Anatomical changes in retinal tissue after SRT have been investigated in several previous studies [7, 12, 22, 23]. Selective RPE damage has been confirmed by histological findings and OCT images. To the best of our knowledge, this is the first electrophysiological study to compare SRT with conventional PRP using full-field ERG. The results of this study suggest that SRT using micropulsed duration and repeated pulses accompanied by real-time automated feedback dosimetry is fundamentally safe.

Roider et al. [24] found that multiple short laser pulses could selectively coagulate the RPE but with sparing of the adjacent neural retina and choroid. During the healing period, the epithelium reformed from a single sheet of hypertrophic retinal pigment epithelial cells that exhibited clear signs of viability, in that the cells phagocytized outer segments. The local edema of the photoreceptor layer and subretinal space evident at early stages disappeared when the blood-retinal barrier was reestablished and no subsequent damage to the photoreceptors was evident. In addition, many previous studies using SRT also reported temporary relaxation of the photoreceptor outer segment with subsequent restoration of the normal structure [12, 25, 26]. In the present study, preservation of the photoreceptor layer was noted in histological findings, which is in accordance with previous results. Therefore our work demonstrates that SRT did not significantly affect retinal tissue anatomy and function but rather induced reversible and temporary changes. These results suggest that SRT is a safe method for treating central macular disease, because the risk of laser-induced scotoma caused by irreversible thermal damage can be avoided and because any change to retinal function after SRT was reversible according to ERG.

Our study had several limitations. Full-field ERG cannot explore the functionality of each SRT spot but rather overall retinal functioning. Although multifocal ERG might be a better option for evaluation of individual SRT spots, the full-field ERG can be more suitable to examine an overall retinal function. Because of invisibility of SRT spot and the short distances between the spots, the spatial resolution would be far more below to see the specific laser-induced scotoma. Second, as the rabbit does not have a macula, our results are relevant to the effect of SRT on functioning of the overall retina, not the macula. Third, due to the tendency of laser effects which remain for a long period, a future study should be conducted to investigate the long-term effects of SRT.

In conclusion, SRT of microsecond duration featuring repeated pulses controlled by real-time automated reflectometry could preserve retinal function after laser irradiation compared to conventional PRP treatment, as verified by the ERG results.

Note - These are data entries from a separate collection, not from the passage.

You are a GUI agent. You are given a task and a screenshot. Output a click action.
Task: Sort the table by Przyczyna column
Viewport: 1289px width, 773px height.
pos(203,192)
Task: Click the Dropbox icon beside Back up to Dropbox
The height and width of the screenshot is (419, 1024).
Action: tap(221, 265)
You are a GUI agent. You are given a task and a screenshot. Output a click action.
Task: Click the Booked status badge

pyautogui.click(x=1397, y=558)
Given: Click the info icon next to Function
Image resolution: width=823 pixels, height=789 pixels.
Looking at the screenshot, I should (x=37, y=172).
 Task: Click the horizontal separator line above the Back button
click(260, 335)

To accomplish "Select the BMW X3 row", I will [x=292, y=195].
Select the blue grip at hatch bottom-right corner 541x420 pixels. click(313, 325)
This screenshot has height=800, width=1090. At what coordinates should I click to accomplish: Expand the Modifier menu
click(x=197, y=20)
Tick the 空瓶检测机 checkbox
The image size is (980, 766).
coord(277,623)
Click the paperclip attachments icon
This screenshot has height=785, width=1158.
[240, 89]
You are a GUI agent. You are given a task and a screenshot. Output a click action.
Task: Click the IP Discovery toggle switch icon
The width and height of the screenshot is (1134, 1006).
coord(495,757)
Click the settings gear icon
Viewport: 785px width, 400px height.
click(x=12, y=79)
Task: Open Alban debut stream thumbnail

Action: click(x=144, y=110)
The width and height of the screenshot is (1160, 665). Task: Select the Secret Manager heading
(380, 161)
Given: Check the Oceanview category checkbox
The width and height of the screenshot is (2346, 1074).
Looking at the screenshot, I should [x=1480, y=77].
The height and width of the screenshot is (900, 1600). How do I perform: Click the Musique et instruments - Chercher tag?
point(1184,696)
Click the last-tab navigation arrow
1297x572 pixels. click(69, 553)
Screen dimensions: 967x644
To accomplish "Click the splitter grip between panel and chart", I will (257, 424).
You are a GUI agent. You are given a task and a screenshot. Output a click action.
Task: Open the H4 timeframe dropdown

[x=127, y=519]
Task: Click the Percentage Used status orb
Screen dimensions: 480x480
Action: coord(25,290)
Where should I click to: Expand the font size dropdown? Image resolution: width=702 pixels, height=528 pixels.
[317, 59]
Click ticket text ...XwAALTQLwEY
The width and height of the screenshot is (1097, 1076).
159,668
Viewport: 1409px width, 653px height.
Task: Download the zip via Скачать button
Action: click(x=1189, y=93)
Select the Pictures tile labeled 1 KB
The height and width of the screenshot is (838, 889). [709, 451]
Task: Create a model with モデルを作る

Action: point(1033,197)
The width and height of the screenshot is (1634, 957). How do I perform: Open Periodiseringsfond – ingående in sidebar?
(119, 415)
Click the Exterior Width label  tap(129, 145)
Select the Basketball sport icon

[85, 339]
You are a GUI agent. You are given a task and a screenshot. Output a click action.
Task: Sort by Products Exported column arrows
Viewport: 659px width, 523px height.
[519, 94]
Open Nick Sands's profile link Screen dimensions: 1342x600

ERG can be an effective tool to evaluate the retinal function impairment and to comprehend the new treatment methods for the safety of SRT. In addition, retinal structures studied were not significantly damaged at 3 weeks after SRT. Furthermore, the changes in anatomy and function of retinal tissue after SRT were interrelated. The use of reflectometry as a dosimetry tool could avoid irreversible thermal damage during SRT by ensuring the appropriate energy delivery. Further studies are required to improve the safety of SRT by evaluating the functionalities of SRT lesions and to verify the efficacy of SRT applied to treat patients with various macular diseases.

Conflict of Interests

The authors declare that there is no conflict of interests regarding the publication of this paper.

Acknowledgment

This study was supported by the South Korean government-affiliated ministry of Trade, Industry and Energy (M000004912-00192937).